- _PROBLEM 1_
Reproduce the stretch of the review of Angela Hewitt's Partitas recording from "Incredibly, it's over" through "Partita (No. 1).", word for word.
- _PROBLEM 2_
Using the review of Angela Hewitt's Partitas recording, say whether each statement agrees with it, answering yes or no and quoting the words that settle it: (a) Hewitt made the new recording on her own Fazioli instrument. (b) The reviewer names the G major Partita as arguably the finest work of the set. (c) The Bach Odyssey is a cycle of 12 recitals.

-- BEGIN GIVEN PASSAGE --

Reviewer: Julian Haylock

Incredibly, it's over 20 years since Angela Hewitt last recorded the Partitas for Hyperion. At the time, modern recordings of Bachs keyboard music were dominated by harpsichordists - András Schiff’s fine 1980s/'90s series of recordings for Decca was another glorious exception to the general rule. So to hear this wonderful music played by Hewitt with such a remarkable sense of style and poise on a concert grand was a special treat for listeners of all persuasions. Here at last was someone who engaged fully with the sonic sophistication of the modern piano yet sounded so completely inside the idiom that questions of authenticity seemed to fade away. It was also the closest anyone had got to the pinnacle of recorded Bach pianism - Dinu Lipatti’s legendary 1950 recording of the B flat Partita (No. 1).


The one reservation I had about Hewitt’s older set was a slight lack of dramatic narrative - of the music having a compelling sense of emotional direction. Not so, it would appear, in this new recording, captured in conjunction with Hewitts' Bach Odyssey - a cycle of 12 recitals featuring all of Bach's keyboard works, due to finish this summer. This time around, on her own Fazioli instrument, Hewitt sounds completely immersed in the music's expressive sound world, as well as its peerless structural logic - she's more inclined to take her listeners by the hand and say 'listen to just how wonderful this passage is'.


Whereas before there was a slight sensation of ornaments being immaculately rendered and shaped as a special point of executant focus, this time around they emerge as a natural, organic extension of the musical process. There is also an enhanced sense of imperativeness in the darker C minor and A minor partitas, as though a thin veil of interpretative cool has been lifted to reveal the music’s molten inner core. In the final E minor Partita, the pearly clarity of the Fazioli and Hewitt's exquisite touch, which ‘sings' in long lines without resorting to Romantic cantabile, combine to mesmerising effect, creating a palpable sense of musical culmination in arguably the finest work of the set.


Yet, what impresses most is Hewitt’s sheer joy and sense of wonder in Bach’s creative genius. The G major Partita can easily become over-emphatic in its easy-going assertiveness, yet Hewitt creates the impression of the music dancing on air, subtly cushioning her finger-action and micro-pedalling to create a magical sound world of crushed velvet - the third movement Corrente sounds like musical water droplets falling gently and emanating gentle ripples of sound. Hewitt’s pointillist sensitivity to colour and texture reaches its apex in the D major Partita in which every aspect of the music is held in perfect symbiosis - the second movement Allemande is especially ravishing in its time- suspending fusion of dance and song, captured in glowing sound by Ludger Böckenhoff.





An interview with Angela Hewitt


Why did you want to re-record the Six partitas?

-- END GIVEN PASSAGE --
-- BEGIN GIVEN MATERIAL --

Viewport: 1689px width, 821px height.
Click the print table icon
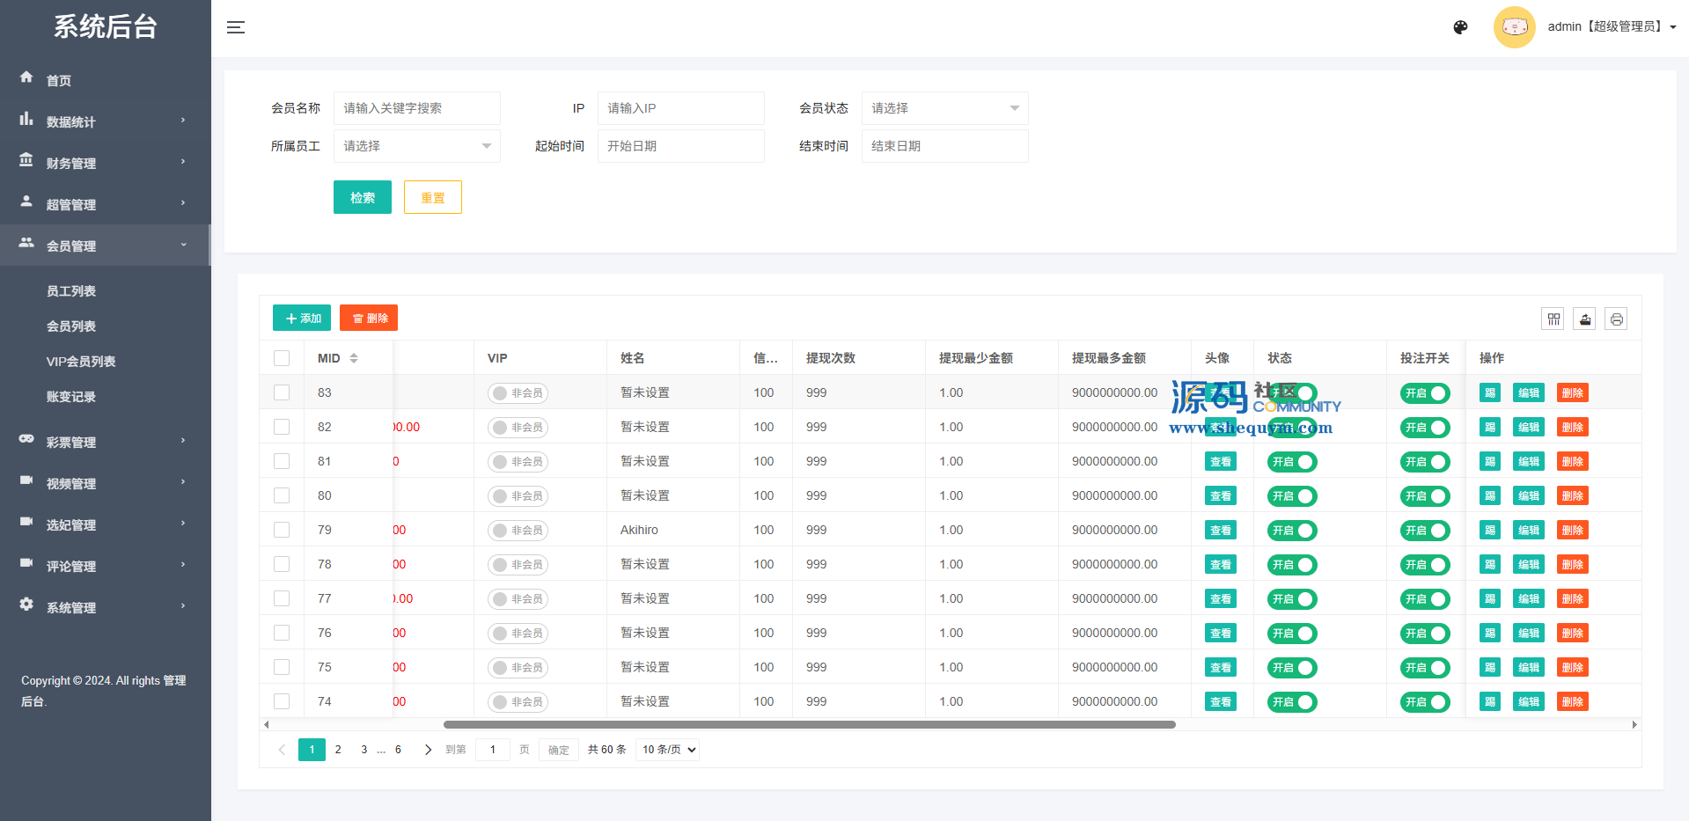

-- END GIVEN MATERIAL --

- _OUTPUT 1_
Incredibly, it's over 20 years since Angela Hewitt last recorded the Partitas for Hyperion. At the time, modern recordings of Bachs keyboard music were dominated by harpsichordists - András Schiff’s fine 1980s/'90s series of recordings for Decca was another glorious exception to the general rule. So to hear this wonderful music played by Hewitt with such a remarkable sense of style and poise on a concert grand was a special treat for listeners of all persuasions. Here at last was someone who engaged fully with the sonic sophistication of the modern piano yet sounded so completely inside the idiom that questions of authenticity seemed to fade away. It was also the closest anyone had got to the pinnacle of recorded Bach pianism - Dinu Lipatti’s legendary 1950 recording of the B flat Partita (No. 1).

- _OUTPUT 2_
(a) Yes: "This time around, on her own Fazioli instrument, Hewitt sounds completely immersed in the music's expressive sound world"
(b) No: "In the final E minor Partita, the pearly clarity of the Fazioli and Hewitt's exquisite touch, which ‘sings' in long lines without resorting to Romantic cantabile, combine to mesmerising effect, creating a palpable sense of musical culmination in arguably the finest work of the set."
(c) Yes: "a cycle of 12 recitals featuring all of Bach's keyboard works"